# Meet our new addition, Abby



## DebbieB (Sep 9, 2011)

Hey,

This is Abby who I am bringing home on Saturday - so excited


----------



## OwnedByIsis (Jun 21, 2011)

awww look at those eyes! So sweet!

I hope you and Abby will have a long and happy and healthy life together. Make sure to take lots of pictures and share them here!


----------



## estelle58 (Feb 28, 2006)

:heart:heart She is gorgeous


----------



## pchel (Aug 16, 2011)

What a doll!!


----------



## Nan (Oct 11, 2010)

Aww, she's beautiful!


----------



## LilyC (Aug 23, 2011)

So adorable!


----------



## Lenkolas (Jan 18, 2011)

Gorgeous! Congratulations


----------



## Abbie (Jan 13, 2011)

She's beautiful. Nice name too ;-)


----------



## konstargirl (Feb 4, 2011)

She's adorable. ^^


----------



## cooncatbob (May 27, 2011)

Is Abby short for Abigail?


----------



## crstroik (Aug 20, 2011)

She is beautiful! Congratulations!


----------



## DebbieB (Sep 9, 2011)

Cooncatbob no she is just Abby; that is what the rescue place have called her.
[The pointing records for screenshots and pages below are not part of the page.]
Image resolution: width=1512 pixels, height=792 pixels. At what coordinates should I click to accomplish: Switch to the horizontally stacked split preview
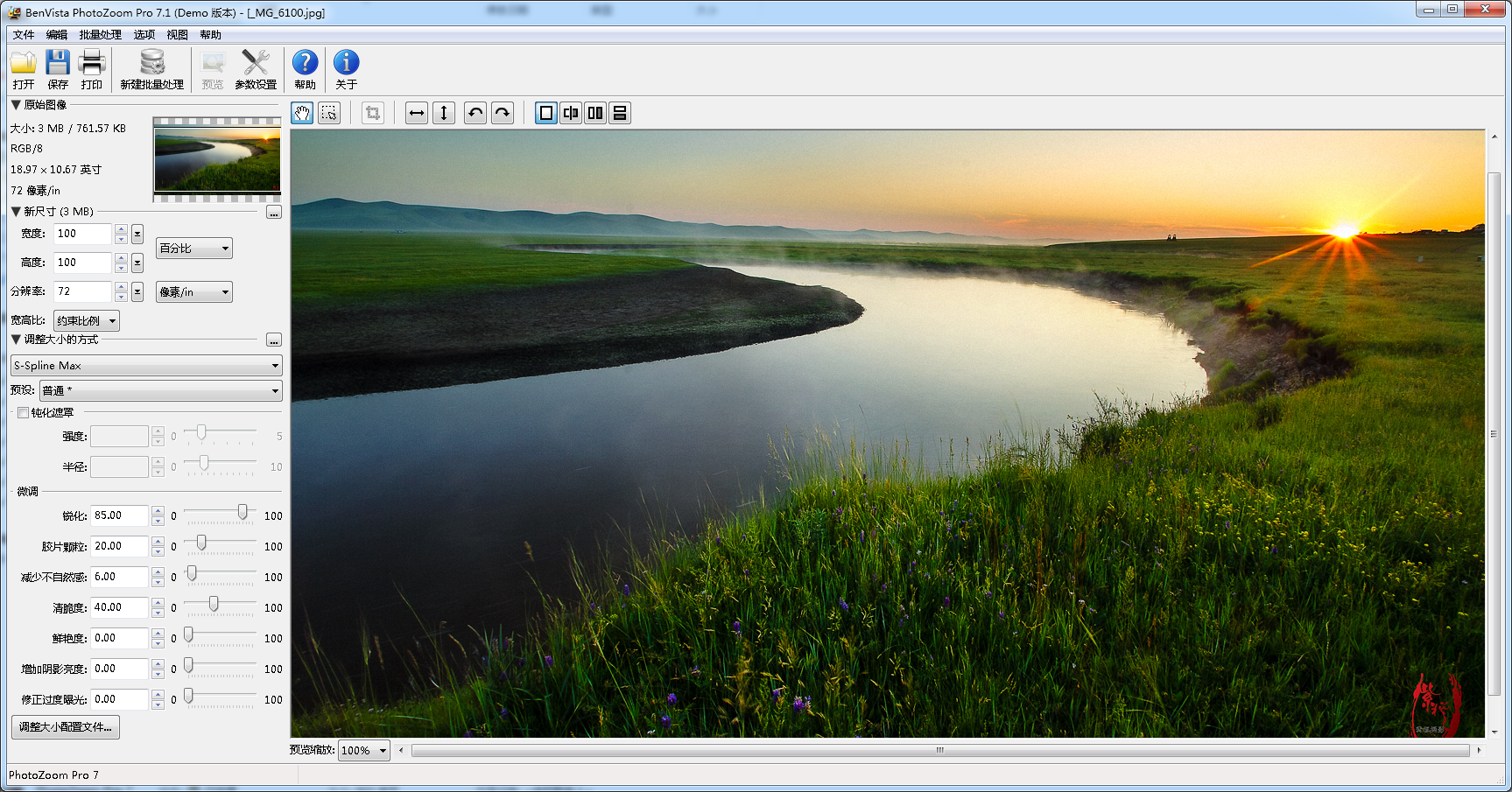pyautogui.click(x=620, y=113)
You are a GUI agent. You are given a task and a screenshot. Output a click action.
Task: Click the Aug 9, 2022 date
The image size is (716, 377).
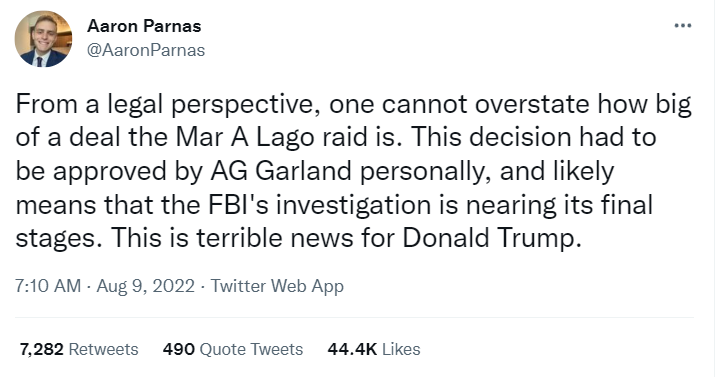(146, 286)
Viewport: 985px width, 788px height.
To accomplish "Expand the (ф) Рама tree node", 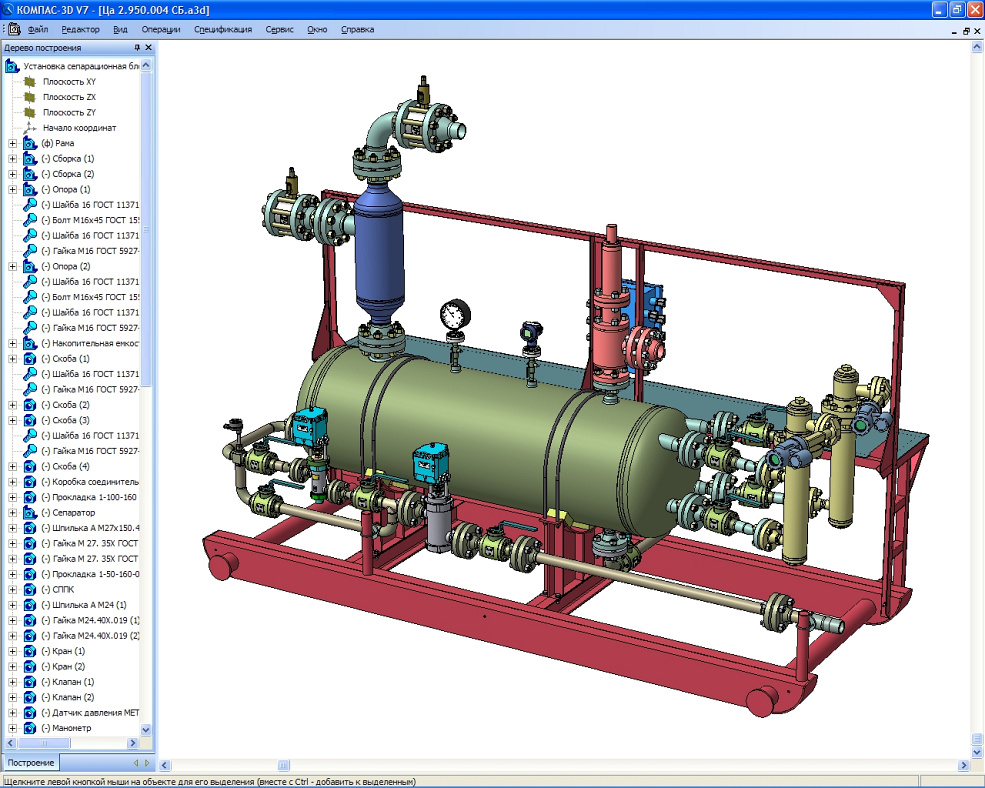I will [13, 143].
I have been referring to her as Abby in the emails back and forward to the rescue place so it seemed weird when we thought about giving her a new name.
Thanks guys - I am so excited about bringing her home and will be sure to post more pictures. :kittyball


----------



## OctoberinMaine (Sep 12, 2006)

Congrats!! She's beautiful.


----------